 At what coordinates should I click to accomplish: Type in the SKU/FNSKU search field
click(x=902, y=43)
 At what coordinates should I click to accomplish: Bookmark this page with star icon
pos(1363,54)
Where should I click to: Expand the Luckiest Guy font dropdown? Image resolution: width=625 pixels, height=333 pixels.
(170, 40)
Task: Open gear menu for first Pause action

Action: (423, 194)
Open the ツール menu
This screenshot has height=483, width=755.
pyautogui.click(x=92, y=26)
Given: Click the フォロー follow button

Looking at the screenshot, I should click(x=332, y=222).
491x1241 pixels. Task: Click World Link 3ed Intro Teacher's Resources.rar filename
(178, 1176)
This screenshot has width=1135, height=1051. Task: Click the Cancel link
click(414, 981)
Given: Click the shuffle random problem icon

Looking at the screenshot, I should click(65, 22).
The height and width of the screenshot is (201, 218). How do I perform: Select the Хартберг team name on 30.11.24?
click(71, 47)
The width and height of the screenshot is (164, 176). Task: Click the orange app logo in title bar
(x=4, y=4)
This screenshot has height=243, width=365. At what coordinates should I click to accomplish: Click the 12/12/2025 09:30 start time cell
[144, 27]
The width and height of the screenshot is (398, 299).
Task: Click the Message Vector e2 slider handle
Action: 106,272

▶ _AIM OF THE EXERCISE_
Copy out every item above, answers included, character for character with each line left unchanged.

▶ _WORKED SOLUTION_
 At what coordinates should I click to accomplish: Type in the SKU/FNSKU search field
click(x=902, y=43)
 At what coordinates should I click to accomplish: Bookmark this page with star icon
pos(1363,54)
Where should I click to: Expand the Luckiest Guy font dropdown? Image resolution: width=625 pixels, height=333 pixels.
(170, 40)
Task: Open gear menu for first Pause action

Action: (423, 194)
Open the ツール menu
This screenshot has height=483, width=755.
pyautogui.click(x=92, y=26)
Given: Click the フォロー follow button

Looking at the screenshot, I should click(x=332, y=222).
491x1241 pixels. Task: Click World Link 3ed Intro Teacher's Resources.rar filename
(178, 1176)
This screenshot has width=1135, height=1051. Task: Click the Cancel link
click(414, 981)
Given: Click the shuffle random problem icon

Looking at the screenshot, I should click(65, 22).
The height and width of the screenshot is (201, 218). How do I perform: Select the Хартберг team name on 30.11.24?
click(71, 47)
The width and height of the screenshot is (164, 176). Task: Click the orange app logo in title bar
(x=4, y=4)
This screenshot has height=243, width=365. At what coordinates should I click to accomplish: Click the 12/12/2025 09:30 start time cell
[144, 27]
The width and height of the screenshot is (398, 299).
Task: Click the Message Vector e2 slider handle
Action: 106,272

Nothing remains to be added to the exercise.